4. La société SCI JB a réglé le montant des frais, mais n'a pas consigné le prix de vente.

5. Le greffe du juge de l'exécution a délivré un certificat attestant de la non-justification par l'adjudicataire de la consignation du prix le 19 juillet 2019, qui a été signifié à M. et Mme [C] et à la société SCI JB.

6. Par requête du 30 octobre 2019, la société Eurotitrisation, ès qualités, a sollicité la réitération des enchères.

Par ordonnance du 15 novembre 2019, le juge a fixé la date de l'audience d'adjudication au 21 janvier 2020, date reportée par plusieurs jugements successifs au 1er septembre 2020.
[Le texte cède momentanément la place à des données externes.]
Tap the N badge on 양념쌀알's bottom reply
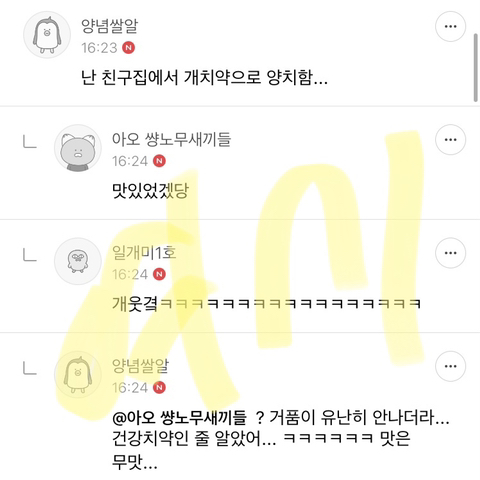The height and width of the screenshot is (480, 480). click(x=159, y=387)
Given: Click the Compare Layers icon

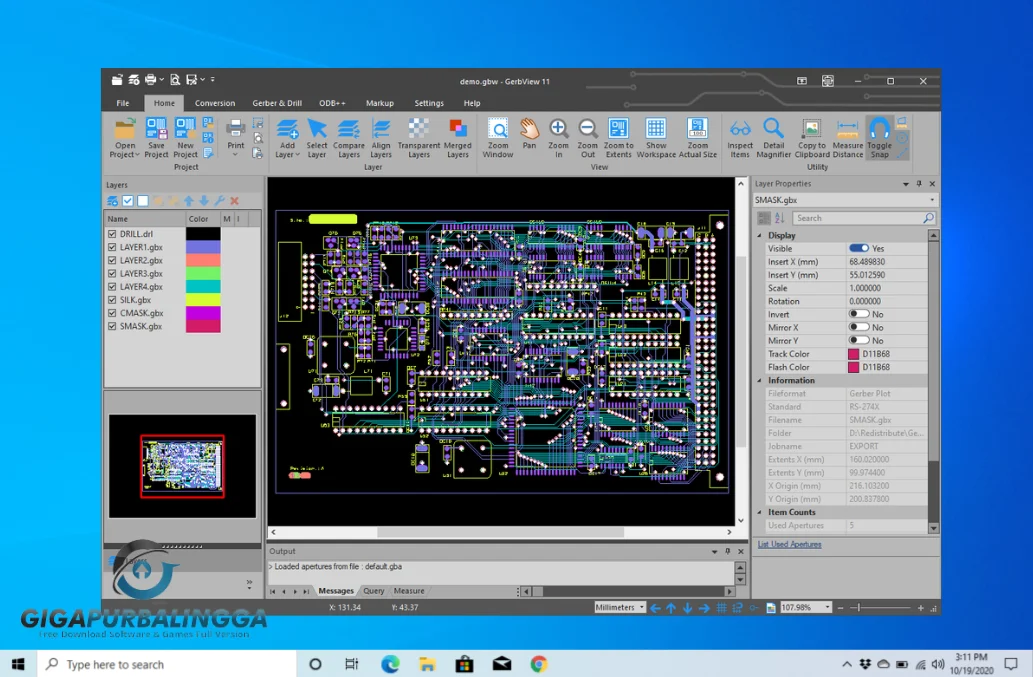Looking at the screenshot, I should click(349, 129).
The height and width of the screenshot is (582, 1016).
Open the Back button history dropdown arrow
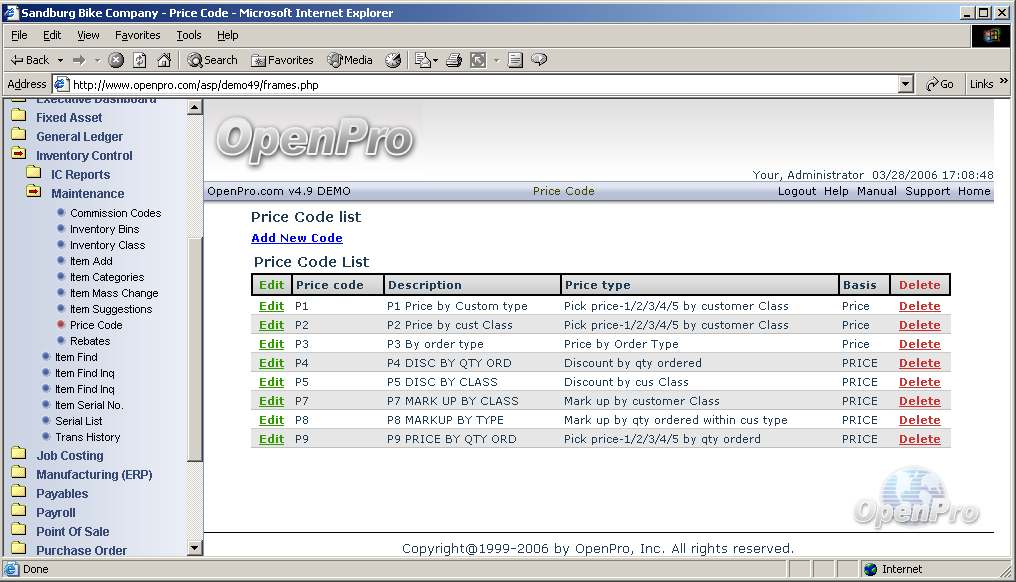click(60, 60)
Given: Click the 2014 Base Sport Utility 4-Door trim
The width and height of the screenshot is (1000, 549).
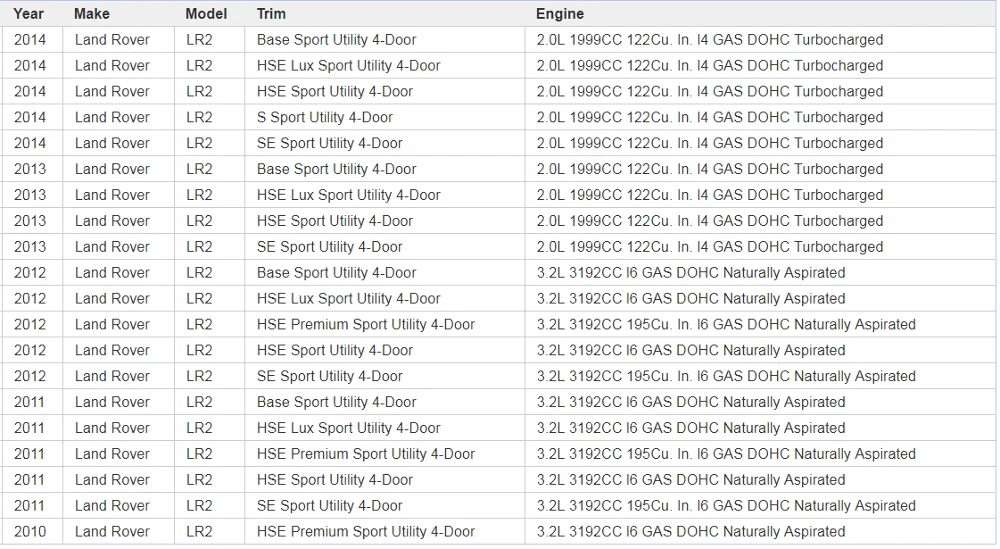Looking at the screenshot, I should tap(336, 40).
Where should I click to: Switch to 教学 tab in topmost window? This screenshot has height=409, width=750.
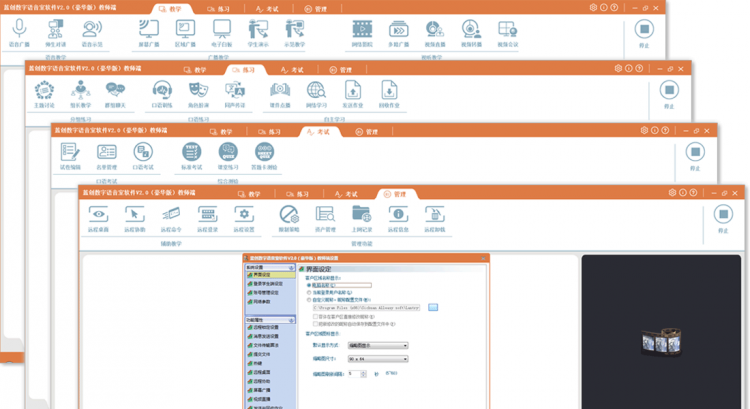175,8
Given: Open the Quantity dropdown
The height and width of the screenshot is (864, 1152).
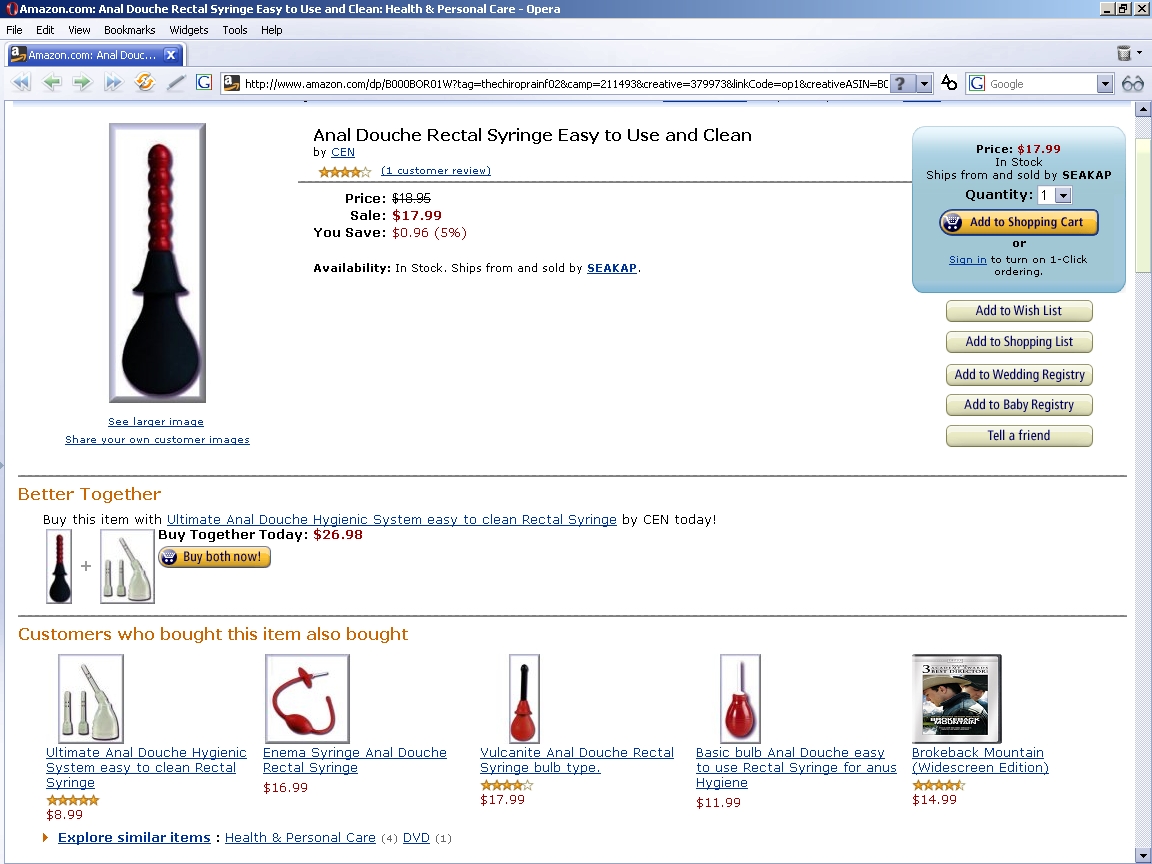Looking at the screenshot, I should (x=1063, y=195).
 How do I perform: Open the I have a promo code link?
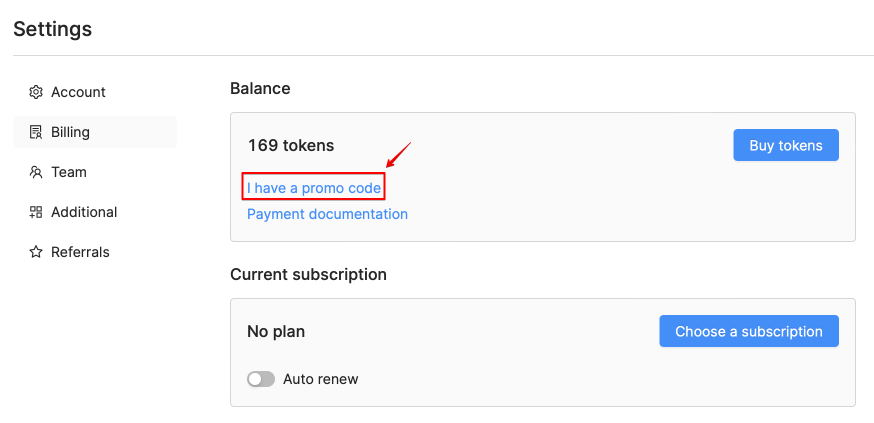(x=314, y=188)

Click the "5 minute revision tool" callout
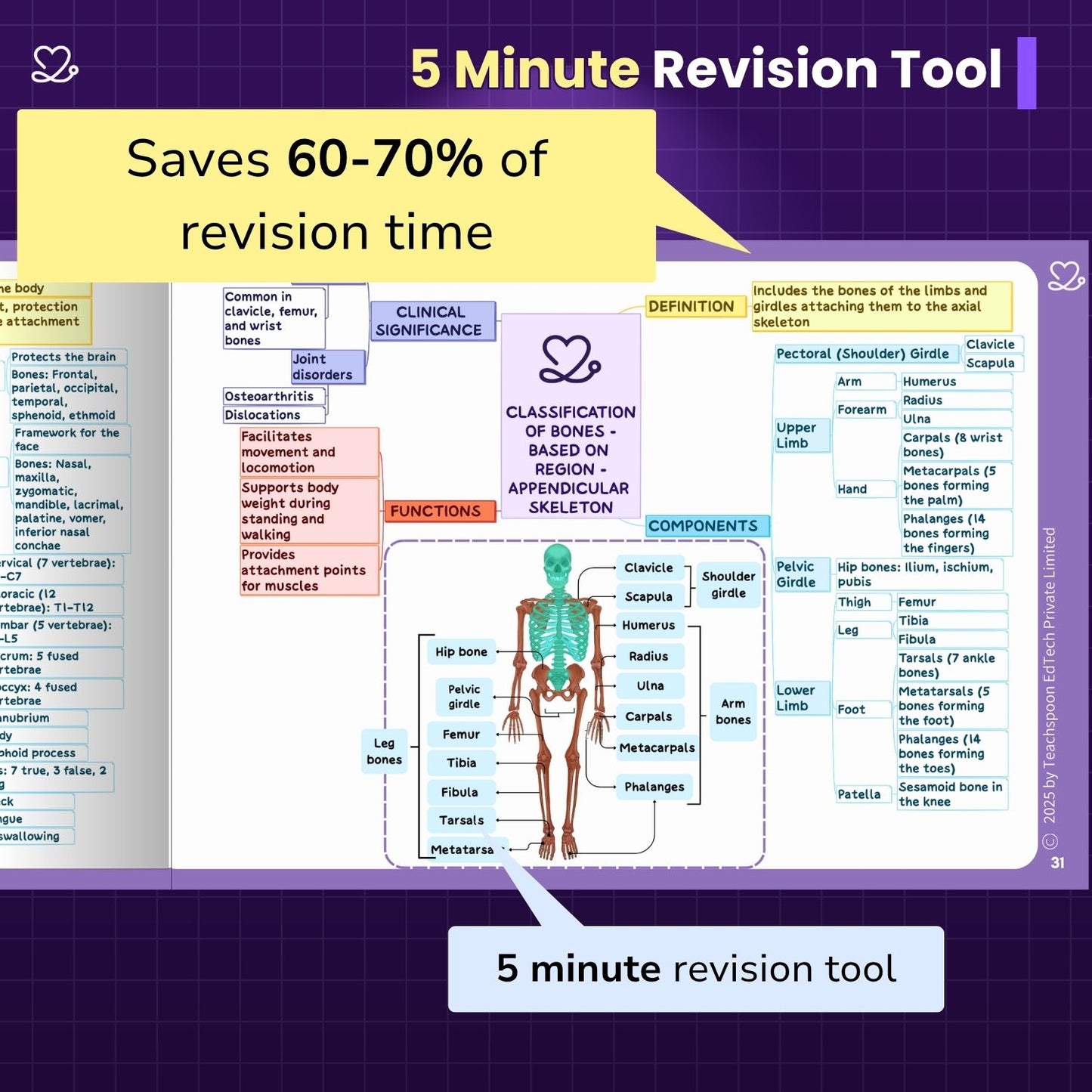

Recevabilité du pourvoi contestée par la défense

Vu les articles 605, 609 et 611 du code de procédure civile, et R. 322-60 du code des procédures civiles d'exécution :

7. En application des deuxième et troisième de ces textes, nul ne peut se pourvoir en cassation contre une décision à laquelle il n'a pas été partie, à moins qu'elle n'ait prononcé une condamnation à son encontre.

8. En application du premier et du dernier de ces textes, le jugement d'adjudication ne statuant sur aucune contestation, n'est susceptible d'aucun recours, sauf excès de pouvoir.

9. Si le jugement ne mentionne pas la société SCI JB comme partie, le moyen attaque cette décision pour ne l'avoir pas considérée comme telle, de sorte qu'il y a lieu d'examiner le moyen afin de déterminer si ladite société était bien partie à cette instance.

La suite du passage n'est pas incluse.